Makanan

7 Makanan Ramadhan Tradisional Dari Seluruh Dunia

7 Makanan Ramadhan Tradisional Dari Seluruh Dunia

Ramadhan adalah waktu untuk berkaca diri, menenangkan hati dan pikiran dari semua hal yang mengganggu, dan fokus pada beberapa prinsip utama agama Islam. Namun, setiap tahun Anda juga kebingungan dengan menu seperti apa yang bisa dicoba untuk Ramadan kali ini.

7 Makanan Ramadhan Tradisional Dari Seluruh Dunia

Artikel ini bukan berisi tentang cara untuk menahan keinginan untuk makan selama bulan ramadhan, tapi artikel ini akan memberikan ide-ide masakan dari seluruh dunia yang bisa Anda coba sebagai menu berbuka.

  1. Sup Harira

Makanan yang satu ini dapat dimakan kapan pun sepanjang tahun. Tetapi, Anda hanya akan menemukan menu ini di bulan Ramadhan saja jika Anda berkunjung ke Maroko. Masakan ini memiliki manfaat kesehatan yang disajikan dengan bahan-bahan seperti kacang dan lentil, dipadukan dengan sup tomat yang lezat.

  1. Erk Soos

Minuman ini adalah bagian dari tradisi Ramadhan di Timur Tengah, tetapi lebih umum ditemukan di negara-negara seperti Lebanon dan Suriah. Minuman ini juga dapat ditemukan di Turki dengan sedikit tambahan jus delima sebagai variasinya.
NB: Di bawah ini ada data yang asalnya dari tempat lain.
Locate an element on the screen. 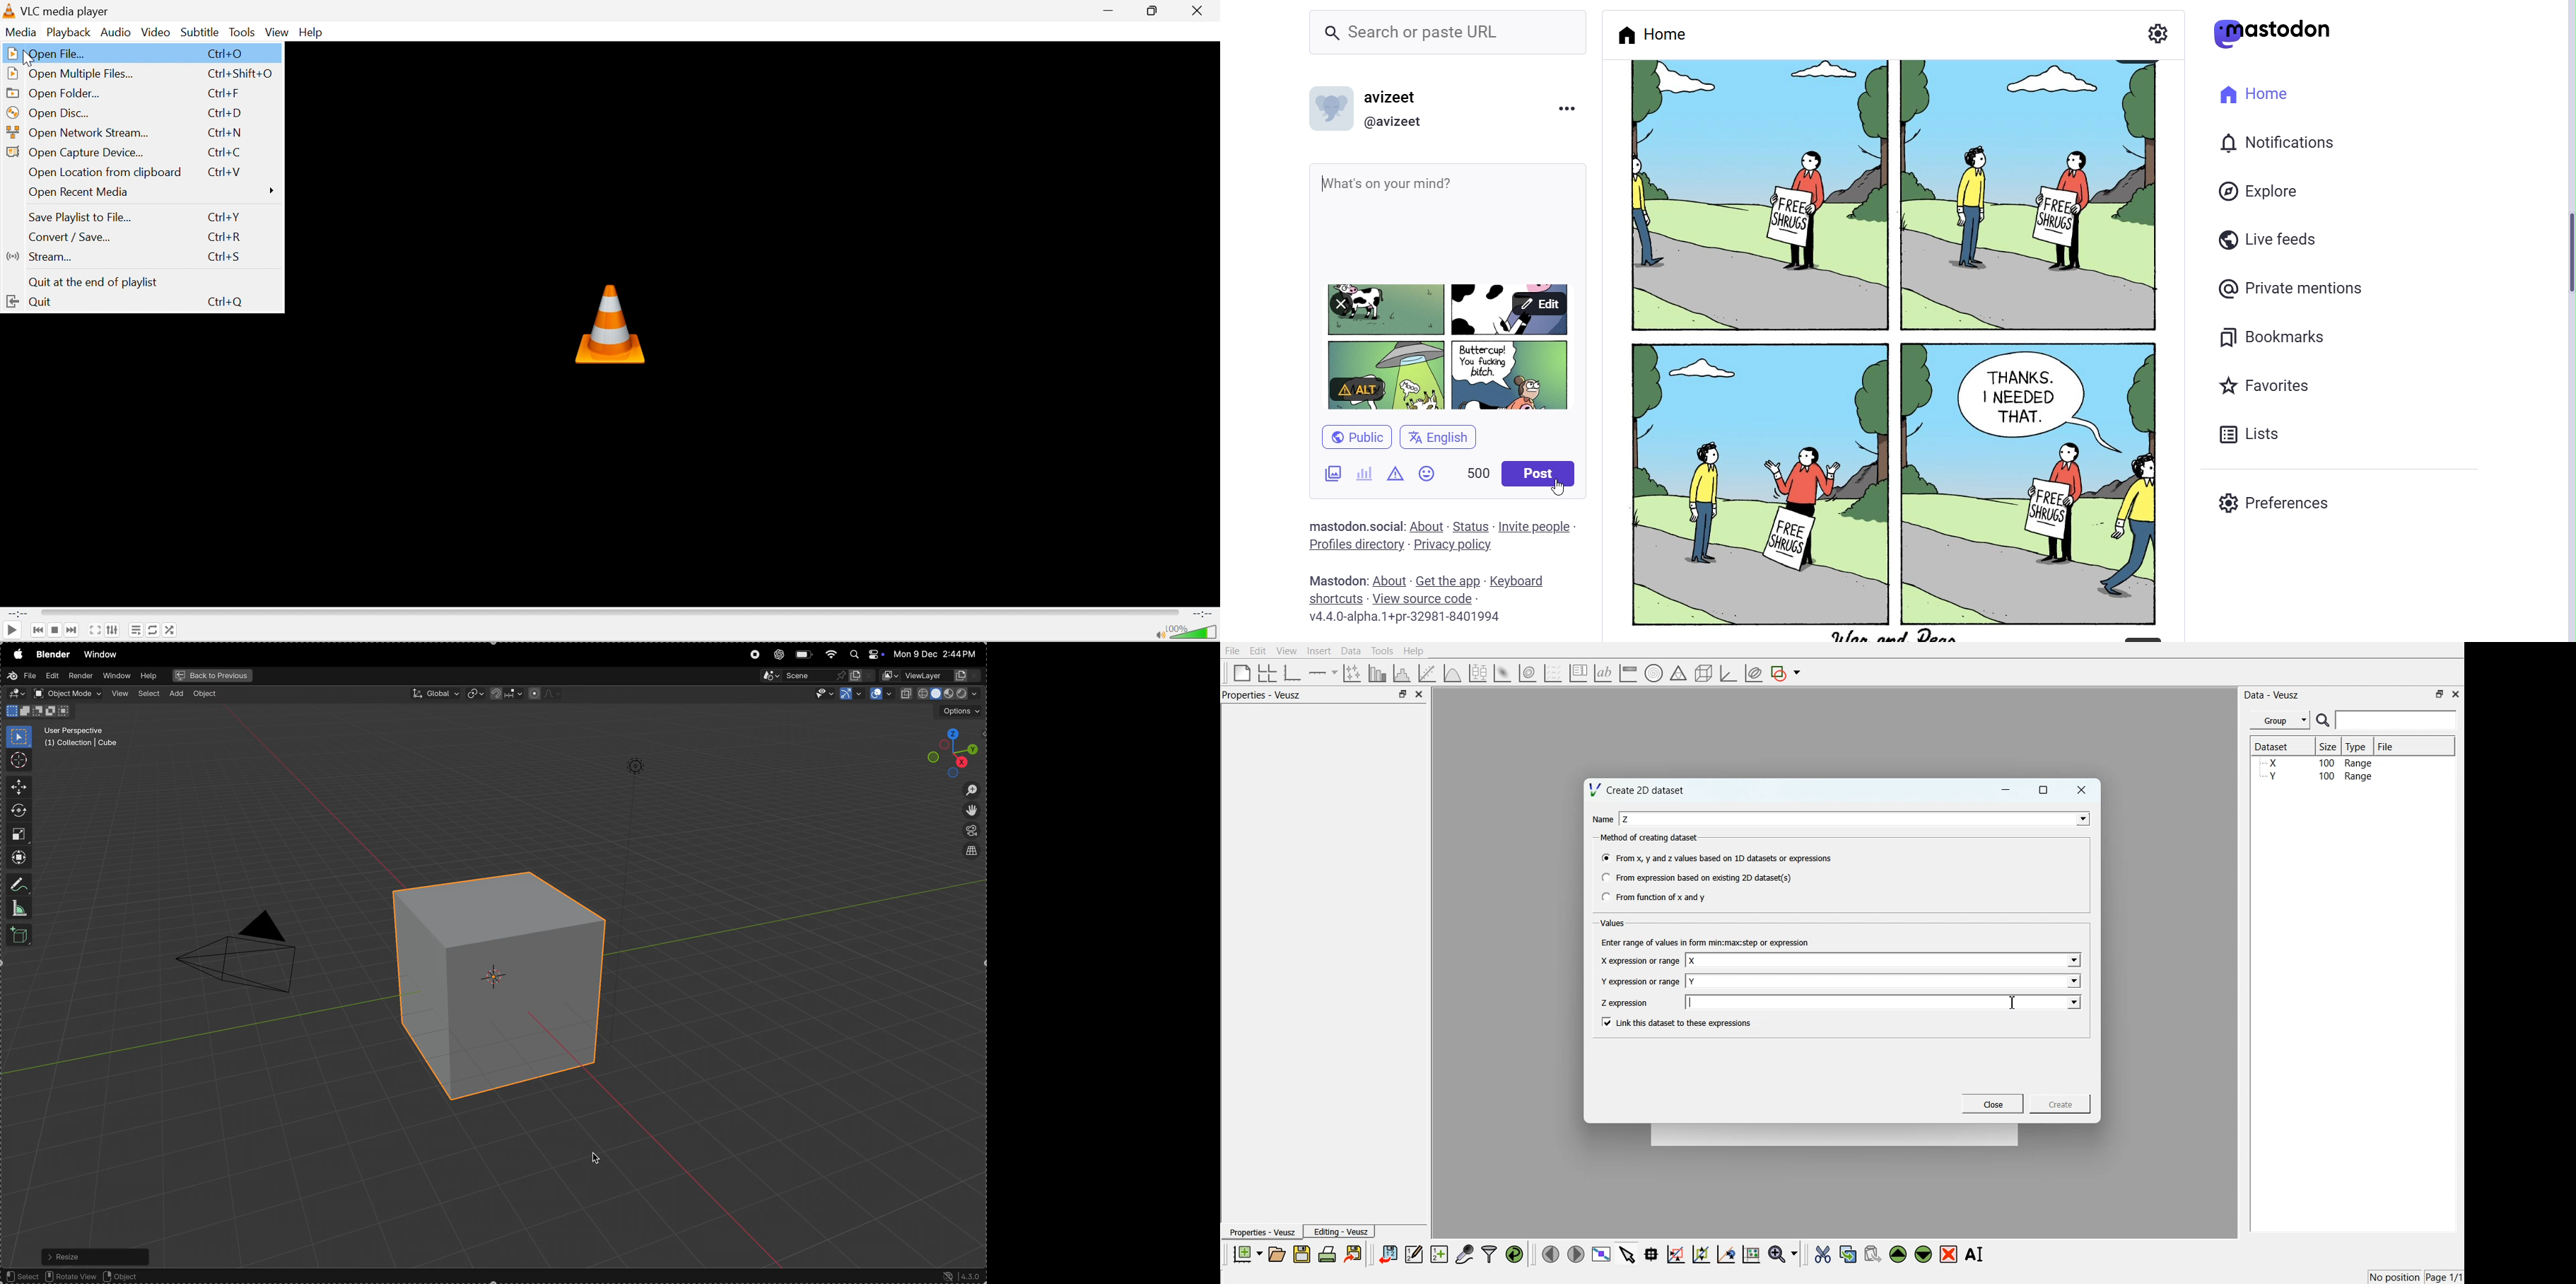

Namun versi ini terbuat dari akar likoris, dan disajikan pada saat berbuka puasa untuk memuaskan dahaga setelah seharian menjalani puasa yang panjang di bawah panas matahari Arab. Minuman ini terasa agak pahit, tetapi penduduk setempat dan turis sama-sama menyukai cara penyajiannya, dan minuman ini mampu memuaskan dahaga.

  1. Pap dan Akara

Pap dan Akara dapat dimakan sepanjang tahun di Nigeria, tetapi selama bulan Ramadhan, orang Nigeria suka makan menu  ini untuk sarapan.

Akara adalah sejenis kue kacang goreng. Kue ini mengandung protein yang kemungkinan akan mempertahankan tingkat energi Anda sepanjang hari puasa. Menu ini bagus sebagai pilihan para vegan. Akara juga paling umum disajikan bersama jagung atau pap, yang bisa bertahan hingga 8 minggu di lemari es! Anda dapat mempersiapkannya di awal ramadhan dan Anda dapat menikmatinya sepanjang Ramadhan!

  1. Haleem Stew

Makanan ini dinikmati di seluruh belahan dunia selama Ramadhan. Orang-orang dari semua negara di Timur Tengah, Asia Selatan dan Asia Tenggara menikmati Haleem Stew. Diperlukan sekitar 8 jam untuk memasaknya, dan biasanya Haleem Stew dimakan dengan nasi atau naan saat makan malam.

Haleem Stew terbuat dari gandum, barley dan lentil. Untuk toppingnya sendiri berbeda-beda di setiap wilayah. Beberapa topping ini juga menggunakan daging sebagai variasi.

  1. Kolak

Dari Indonesia, kita memiliki Kolak! Makanan ini adalah makanan pencuci mulut yang terbuat dari gula kelapa, santan, dan daun pandan. Pisang, ubi, nangka, singkong atau labu dapat ditambahkan sebagai campuran isiannya.

Menu ini adalah sajian tradisional Ramadhan dan seringkali dijadikan menu berbuka puasa sebagai pengganti kurma dan susu untuk memberi Anda energi setelah puasa seharian.

  1. Piyaji

Sebagai makanan pokok di Bangladesh, Piyaji adalah gabungan lentil dan bawang yang dibumbui, kemudian digoreng menjadi potongan-potongan kecil. Makanan tradisional ini dapat ditemukan di jalanan kota Bangladesh selama Ramadhan. Banyak yang membelinya dalam perjalanan pulang kerja untuk berbuka puasa!

  1. Kue Lapis

Makanan berwarna pelangi ini dapat ditemukan di seluruh Asia Tenggara, khususnya di Singapura. Walau biasanya dapat dinikmati sepanjang tahun, tetapi selama bulan Ramadhan, kue lapis ini lebih sering hadir di meja makan.

Kue Lapis adalah kue kukus dengan berbagai lapisan penuh warna. Kue ini terbuat dari tepung beras, santan dan banyak pewarna makanan! Pembuatannya sendiri cukup rumit, karena kue ini dikukus secara bertahap untuk menambahkan setiap lapisan warna yang berbeda.